TASK ITEM: Please tell how many of the lines below contain "will", using only a number.

LISTED ENTRIES:

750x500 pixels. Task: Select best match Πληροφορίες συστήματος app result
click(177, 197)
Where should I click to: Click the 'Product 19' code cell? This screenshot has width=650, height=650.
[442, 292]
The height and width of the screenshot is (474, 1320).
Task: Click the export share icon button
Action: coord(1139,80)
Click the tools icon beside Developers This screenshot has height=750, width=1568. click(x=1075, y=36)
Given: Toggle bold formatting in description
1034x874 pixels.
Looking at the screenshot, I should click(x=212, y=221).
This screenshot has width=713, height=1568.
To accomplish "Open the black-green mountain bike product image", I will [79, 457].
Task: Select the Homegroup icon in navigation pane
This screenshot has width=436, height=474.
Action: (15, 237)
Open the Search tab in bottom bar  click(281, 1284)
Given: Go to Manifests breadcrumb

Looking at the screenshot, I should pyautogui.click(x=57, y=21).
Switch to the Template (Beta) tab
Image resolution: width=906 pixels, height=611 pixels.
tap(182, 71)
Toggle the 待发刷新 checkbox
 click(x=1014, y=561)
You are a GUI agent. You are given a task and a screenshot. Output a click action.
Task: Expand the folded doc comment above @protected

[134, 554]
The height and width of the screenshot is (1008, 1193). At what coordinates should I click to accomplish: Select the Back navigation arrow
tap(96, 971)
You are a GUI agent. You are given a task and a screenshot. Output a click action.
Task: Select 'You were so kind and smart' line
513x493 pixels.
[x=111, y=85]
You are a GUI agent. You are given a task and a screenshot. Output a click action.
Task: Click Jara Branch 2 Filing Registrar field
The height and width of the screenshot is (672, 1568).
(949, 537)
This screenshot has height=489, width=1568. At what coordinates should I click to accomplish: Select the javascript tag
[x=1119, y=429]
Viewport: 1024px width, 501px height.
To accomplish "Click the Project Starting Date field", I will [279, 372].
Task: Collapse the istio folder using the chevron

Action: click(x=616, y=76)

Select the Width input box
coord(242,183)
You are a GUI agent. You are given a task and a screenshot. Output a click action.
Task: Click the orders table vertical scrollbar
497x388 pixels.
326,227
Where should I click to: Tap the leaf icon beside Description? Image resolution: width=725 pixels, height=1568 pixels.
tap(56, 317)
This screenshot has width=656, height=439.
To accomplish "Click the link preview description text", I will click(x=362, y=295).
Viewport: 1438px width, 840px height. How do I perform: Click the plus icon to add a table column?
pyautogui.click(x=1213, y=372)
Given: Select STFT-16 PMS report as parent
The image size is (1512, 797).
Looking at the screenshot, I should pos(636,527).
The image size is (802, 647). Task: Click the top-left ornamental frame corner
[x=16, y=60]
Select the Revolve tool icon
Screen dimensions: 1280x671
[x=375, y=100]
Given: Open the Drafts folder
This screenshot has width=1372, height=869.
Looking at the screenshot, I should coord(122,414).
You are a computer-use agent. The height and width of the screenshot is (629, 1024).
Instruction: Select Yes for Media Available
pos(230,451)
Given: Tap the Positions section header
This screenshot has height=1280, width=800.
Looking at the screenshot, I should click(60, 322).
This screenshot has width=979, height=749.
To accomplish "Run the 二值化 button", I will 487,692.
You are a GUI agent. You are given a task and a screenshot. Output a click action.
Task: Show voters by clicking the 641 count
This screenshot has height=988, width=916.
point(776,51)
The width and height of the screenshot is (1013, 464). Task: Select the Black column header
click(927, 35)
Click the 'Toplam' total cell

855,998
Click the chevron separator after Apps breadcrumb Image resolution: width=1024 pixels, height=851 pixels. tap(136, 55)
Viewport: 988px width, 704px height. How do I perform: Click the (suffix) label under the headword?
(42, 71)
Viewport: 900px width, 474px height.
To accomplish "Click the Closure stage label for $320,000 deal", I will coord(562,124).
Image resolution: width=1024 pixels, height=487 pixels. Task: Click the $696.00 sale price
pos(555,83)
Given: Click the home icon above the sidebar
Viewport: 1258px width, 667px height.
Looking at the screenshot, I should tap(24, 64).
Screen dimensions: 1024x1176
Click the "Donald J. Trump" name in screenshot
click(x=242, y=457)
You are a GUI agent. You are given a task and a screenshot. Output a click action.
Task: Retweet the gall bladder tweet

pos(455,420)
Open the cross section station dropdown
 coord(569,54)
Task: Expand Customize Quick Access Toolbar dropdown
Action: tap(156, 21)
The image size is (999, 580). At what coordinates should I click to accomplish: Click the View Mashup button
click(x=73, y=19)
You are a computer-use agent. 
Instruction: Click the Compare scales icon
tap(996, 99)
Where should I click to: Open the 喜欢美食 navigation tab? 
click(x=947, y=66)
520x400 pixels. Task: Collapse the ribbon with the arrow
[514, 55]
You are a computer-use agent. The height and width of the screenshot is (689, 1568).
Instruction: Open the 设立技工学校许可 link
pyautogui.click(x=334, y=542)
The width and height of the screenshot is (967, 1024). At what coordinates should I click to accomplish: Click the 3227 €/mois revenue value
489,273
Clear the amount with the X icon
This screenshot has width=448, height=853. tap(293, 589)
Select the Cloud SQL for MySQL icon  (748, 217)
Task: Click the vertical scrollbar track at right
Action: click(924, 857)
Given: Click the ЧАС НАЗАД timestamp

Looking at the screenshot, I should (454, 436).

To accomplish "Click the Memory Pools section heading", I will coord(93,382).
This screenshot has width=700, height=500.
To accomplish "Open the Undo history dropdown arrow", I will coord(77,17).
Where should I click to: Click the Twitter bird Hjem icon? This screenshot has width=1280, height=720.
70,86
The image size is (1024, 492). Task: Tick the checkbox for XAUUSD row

RESPONSE BELOW: 7